Lesson 06

Proxy-Based & Group Estimation Methods

When you can't estimate directly, estimate through something else. When you can't estimate alone, estimate together.

The Proxy Principle

Sometimes you can't directly estimate the effort for a software feature. The requirements are vague, the technology is unfamiliar, or the scope is just too large to reason about as a single unit.

Proxy-based estimation sidesteps this problem by estimating through a stand-in measurement—a "proxy"—that correlates with actual effort. Instead of asking "How many hours will this take?", you ask "How big is this relative to other things we've built?"

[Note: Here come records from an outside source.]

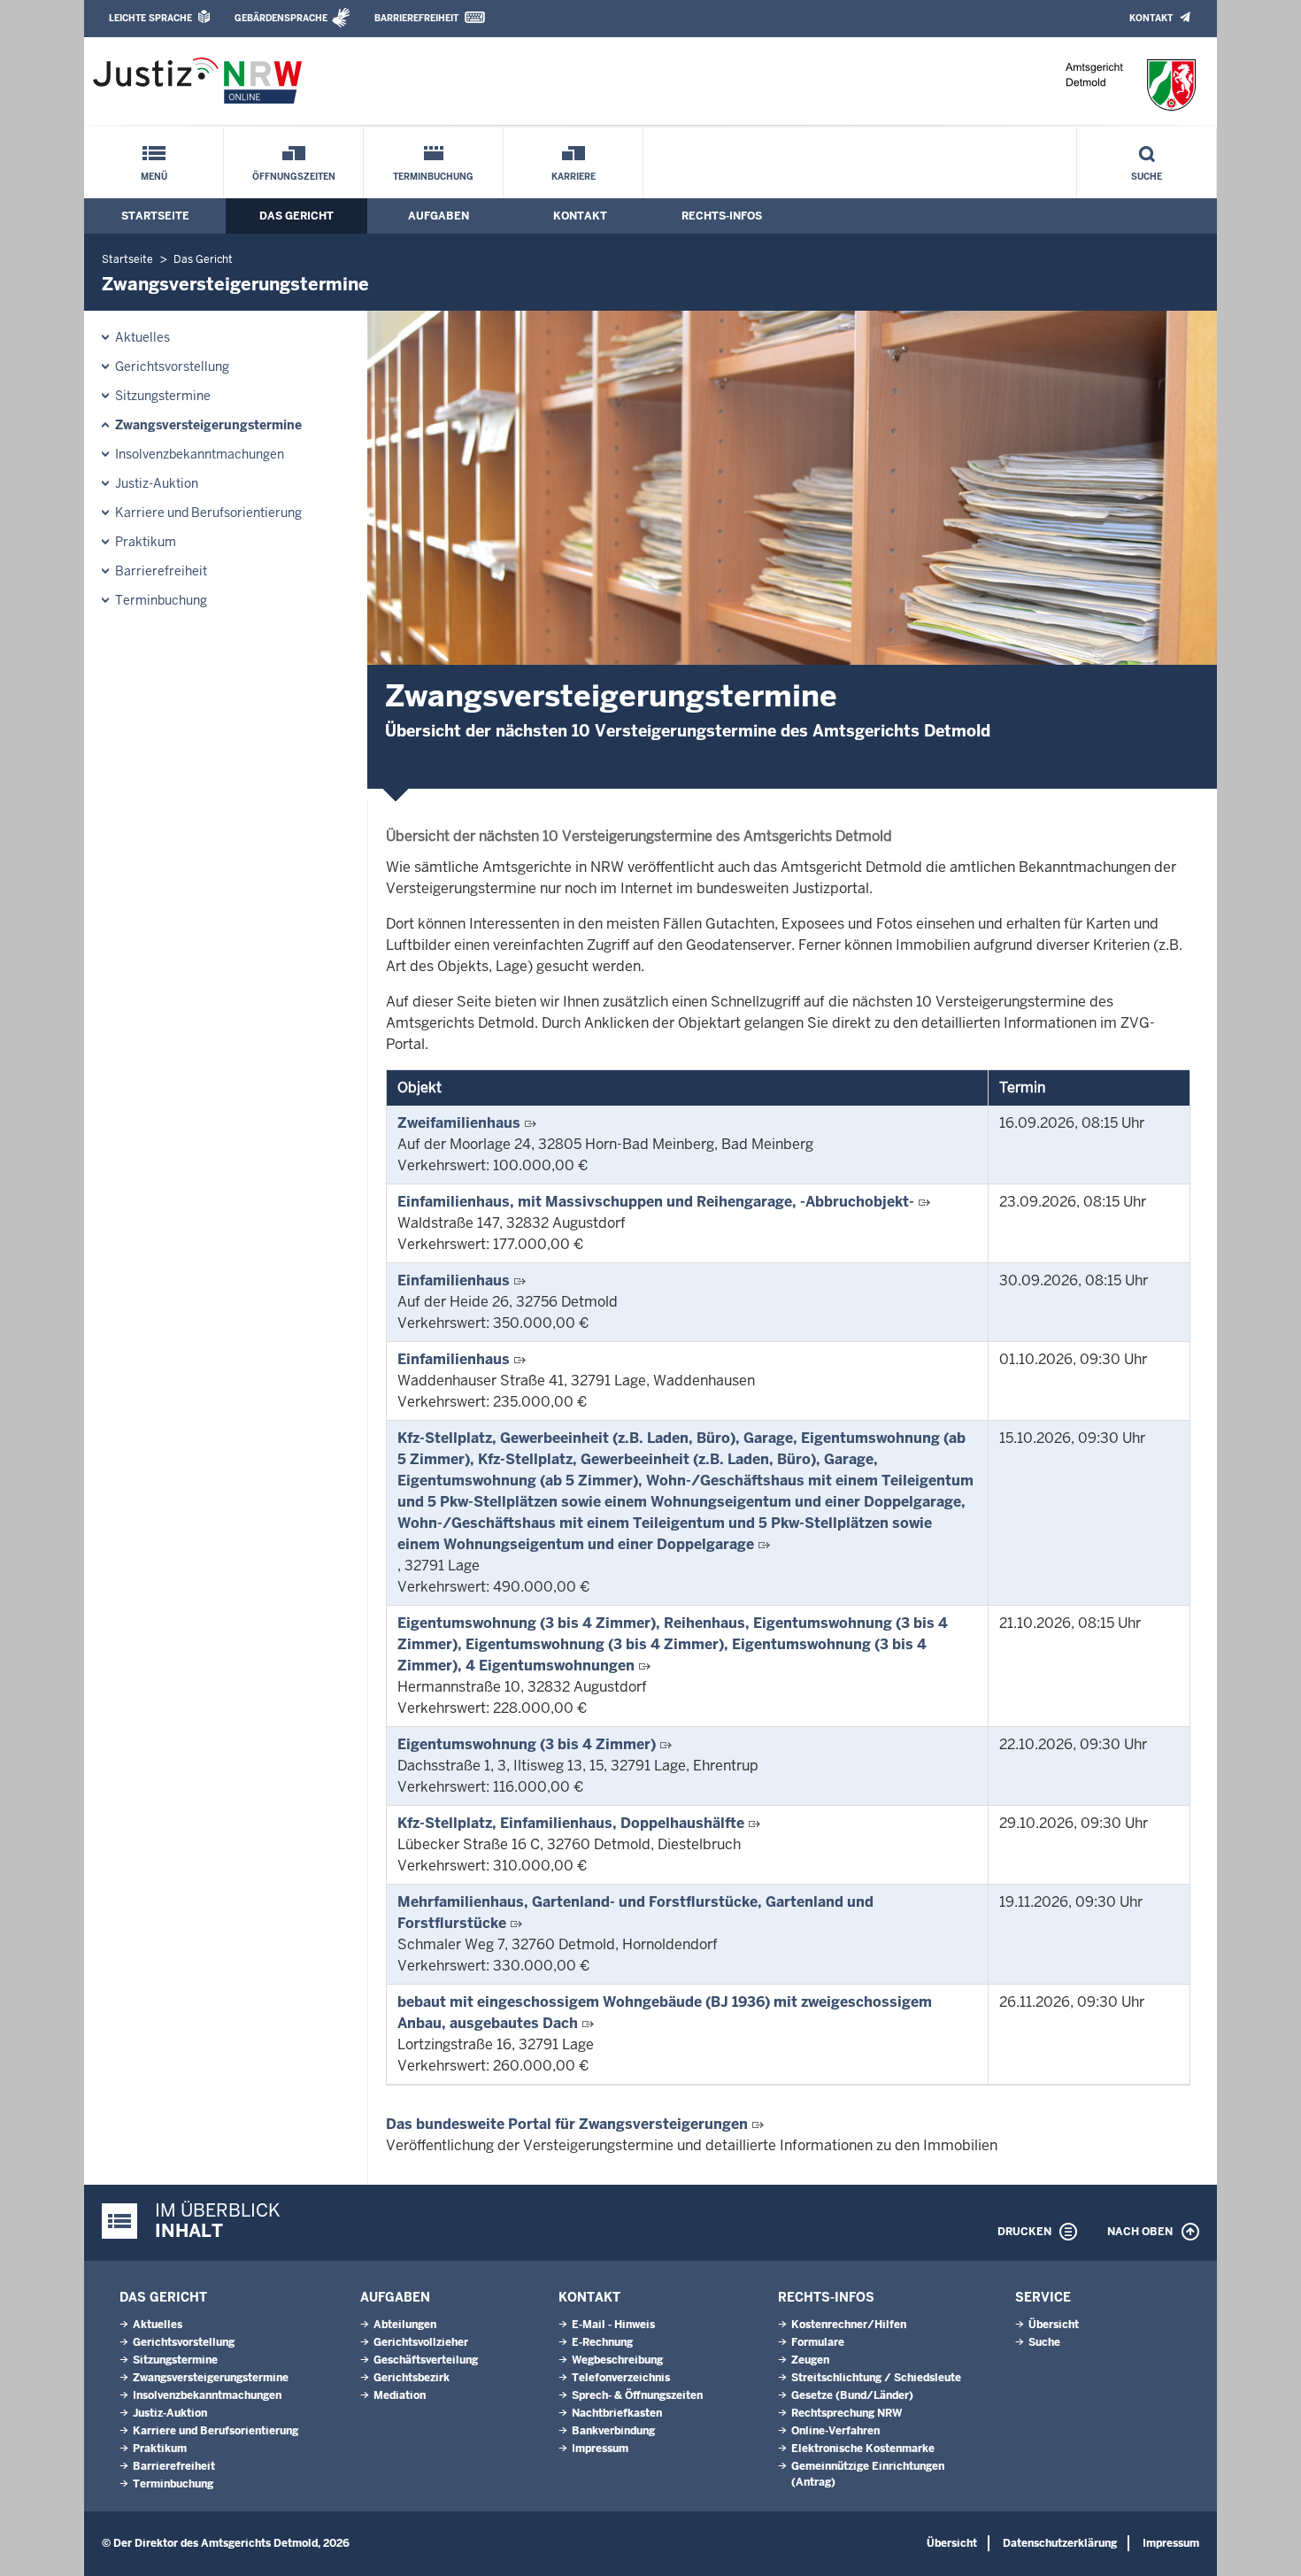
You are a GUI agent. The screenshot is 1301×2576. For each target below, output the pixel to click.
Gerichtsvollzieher (420, 2342)
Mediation (399, 2395)
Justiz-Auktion (156, 483)
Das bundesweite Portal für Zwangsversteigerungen (567, 2124)
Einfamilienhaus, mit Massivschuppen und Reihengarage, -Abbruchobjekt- (655, 1201)
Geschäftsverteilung (425, 2360)
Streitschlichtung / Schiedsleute (876, 2378)
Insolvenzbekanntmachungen (199, 454)
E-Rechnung (602, 2342)
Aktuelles (142, 337)
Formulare (817, 2342)
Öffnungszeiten (293, 176)
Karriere (573, 176)
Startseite (155, 216)
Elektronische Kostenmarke (863, 2448)
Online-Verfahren (835, 2431)
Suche (1146, 176)
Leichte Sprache (150, 18)
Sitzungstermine (163, 396)
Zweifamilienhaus (458, 1123)
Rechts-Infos (721, 216)
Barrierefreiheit (416, 18)
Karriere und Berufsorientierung (208, 513)
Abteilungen (404, 2325)
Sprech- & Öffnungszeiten (637, 2395)
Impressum (600, 2448)
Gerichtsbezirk (411, 2378)
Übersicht (1053, 2325)
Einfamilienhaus (453, 1280)
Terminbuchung (433, 176)
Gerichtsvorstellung (172, 366)
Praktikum (145, 542)
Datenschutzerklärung (1060, 2543)
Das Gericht (296, 216)
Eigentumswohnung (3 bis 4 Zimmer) (526, 1744)
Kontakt (1151, 18)
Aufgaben (438, 216)
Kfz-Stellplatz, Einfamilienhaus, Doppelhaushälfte (570, 1823)
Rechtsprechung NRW (846, 2413)
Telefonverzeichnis (621, 2378)
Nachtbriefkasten (617, 2413)
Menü (154, 176)
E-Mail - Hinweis (613, 2325)
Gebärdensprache (281, 18)
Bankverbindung (613, 2431)
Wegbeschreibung (617, 2360)
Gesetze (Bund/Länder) (852, 2395)
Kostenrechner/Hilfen (848, 2325)
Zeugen (810, 2360)
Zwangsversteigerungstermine (208, 425)
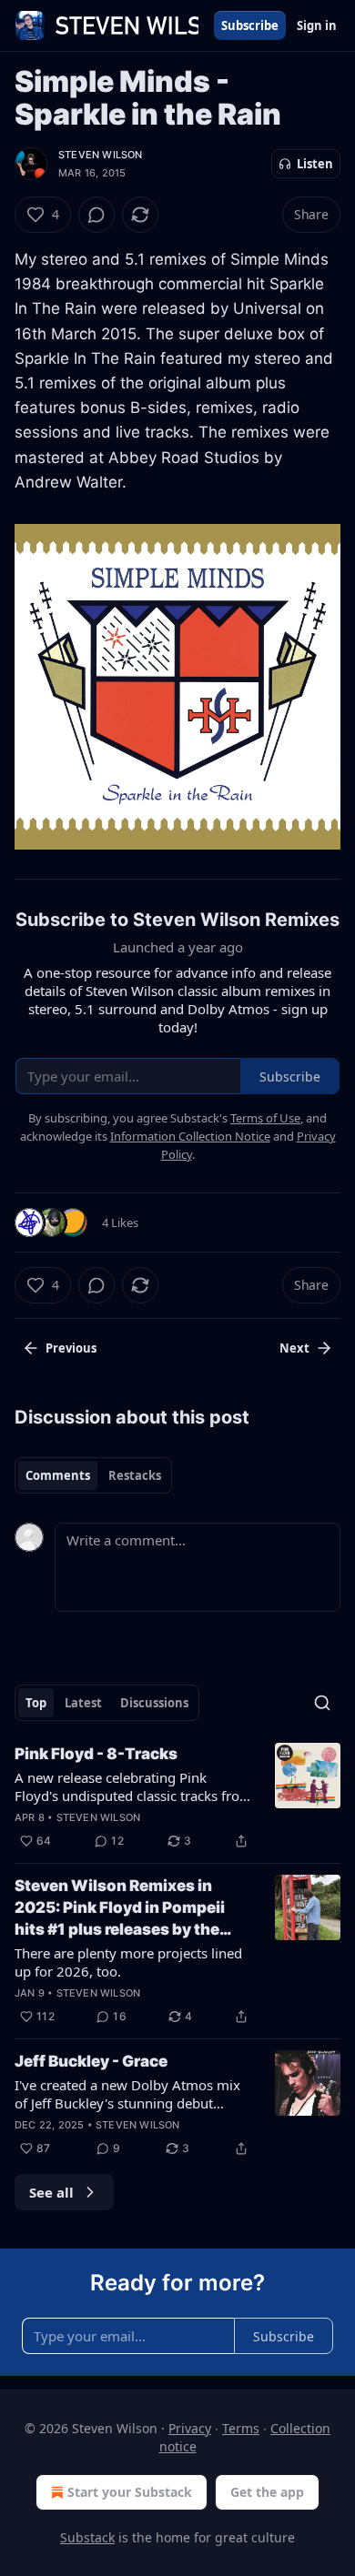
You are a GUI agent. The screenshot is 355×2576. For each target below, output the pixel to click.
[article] (177, 1797)
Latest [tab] (83, 1703)
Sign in (317, 25)
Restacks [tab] (134, 1475)
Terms (240, 2428)
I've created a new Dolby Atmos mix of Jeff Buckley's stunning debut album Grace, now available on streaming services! (127, 2094)
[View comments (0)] (96, 214)
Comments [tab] (57, 1475)
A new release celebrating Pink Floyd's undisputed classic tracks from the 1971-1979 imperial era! (133, 1786)
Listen (315, 164)
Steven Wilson (100, 154)
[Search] (322, 1703)
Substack (87, 2537)
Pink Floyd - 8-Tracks (96, 1754)
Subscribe (250, 25)
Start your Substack (129, 2492)
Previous (71, 1348)
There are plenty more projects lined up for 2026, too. (128, 1962)
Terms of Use (265, 1118)
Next (294, 1348)
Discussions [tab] (154, 1703)
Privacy (189, 2428)
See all (51, 2192)
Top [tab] (35, 1703)
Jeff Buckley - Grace (91, 2061)
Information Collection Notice (190, 1136)
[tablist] (93, 1475)
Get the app (267, 2492)
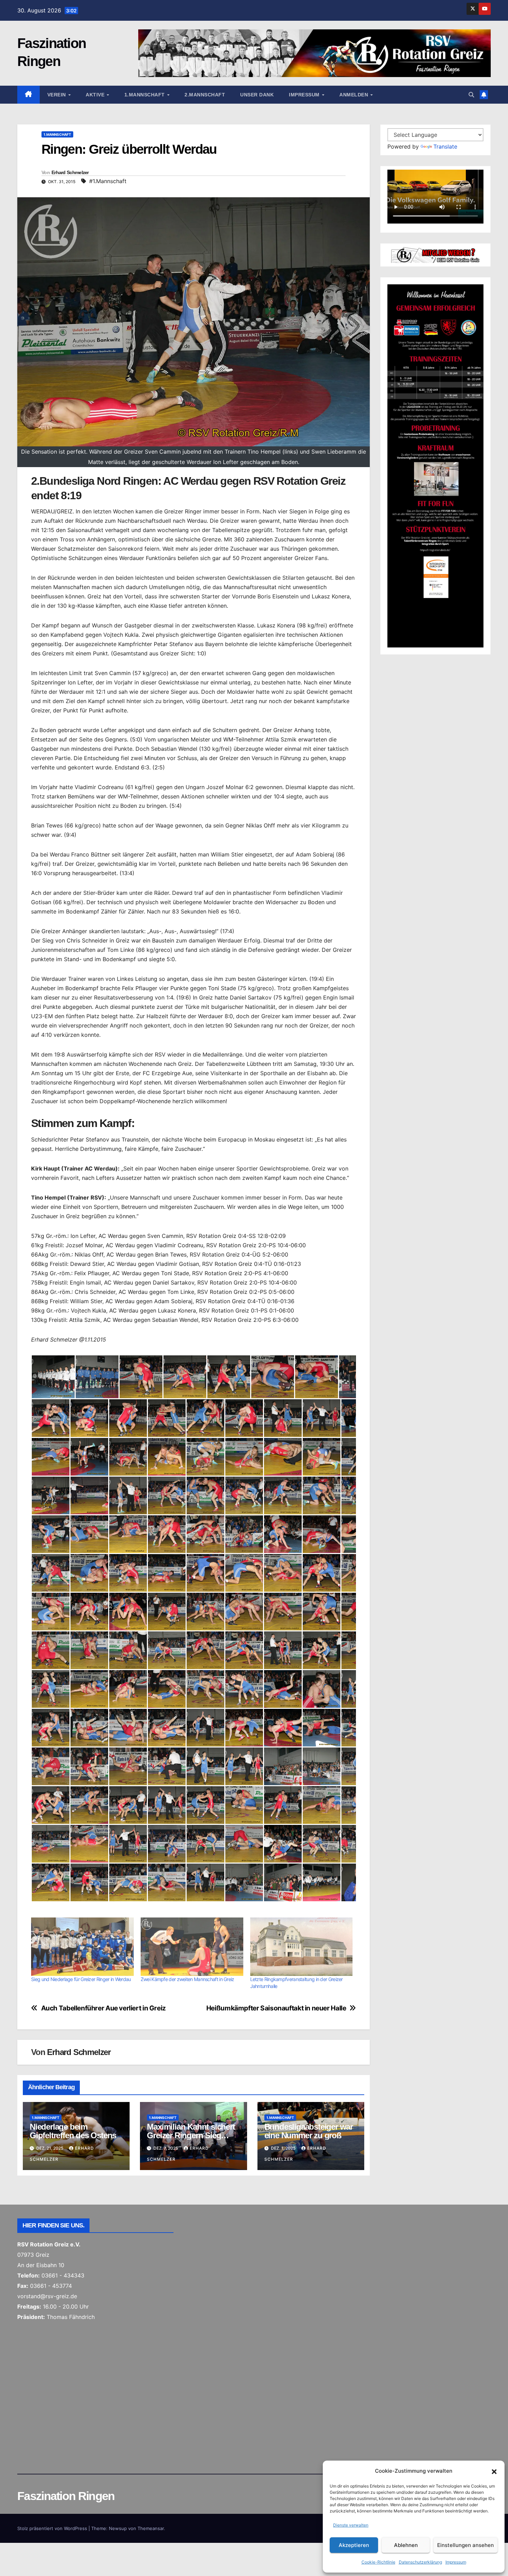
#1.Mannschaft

"The key insight of proxy-based methods is that relative sizing is much easier than absolute sizing. Humans are poor at saying 'this will take 347 hours' but excellent at saying 'this is about twice as big as that.'"
— Steve McConnell, Software Estimation

McConnell outlines several proxy-based approaches, each suited to different project contexts. We'll cover the major ones: fuzzy logic sizing, standard components, story points, and T-shirt sizing. Then we'll move into group estimation methods that harness collective intelligence.

Fuzzy Logic Sizing

Fuzzy logic sizing classifies every feature in your backlog into size buckets: Very Small, Small, Medium, Large, and Very Large. Each bucket has a historical average cost (in lines of code, effort hours, or story points) based on your team's past work.

The Rules of Fuzzy Logic

  1. Factor-of-2 minimum: Each bucket must be at least twice the size of the one below it. If "Small" is 200 LOC, then "Medium" must be at least 400 LOC. This prevents ambiguity at the boundaries.
  2. 20+ features required: The method relies on the law of large numbers. Errors in individual classifications cancel out, but only if you have enough items. With fewer than 20 features, the statistical averaging doesn't work reliably.
  3. Use historical averages: The LOC (or effort) per bucket comes from your own team's history, not industry benchmarks. What counts as "Medium" at your organization may be "Large" somewhere else.
Why factor-of-2? Why not factor-of-1.5?

Research shows that humans can reliably distinguish between items that differ by a factor of 2 or more. Smaller differences lead to frequent misclassification, which defeats the purpose of bucketing. The factor-of-2 rule is a practical threshold that balances granularity with classification reliability.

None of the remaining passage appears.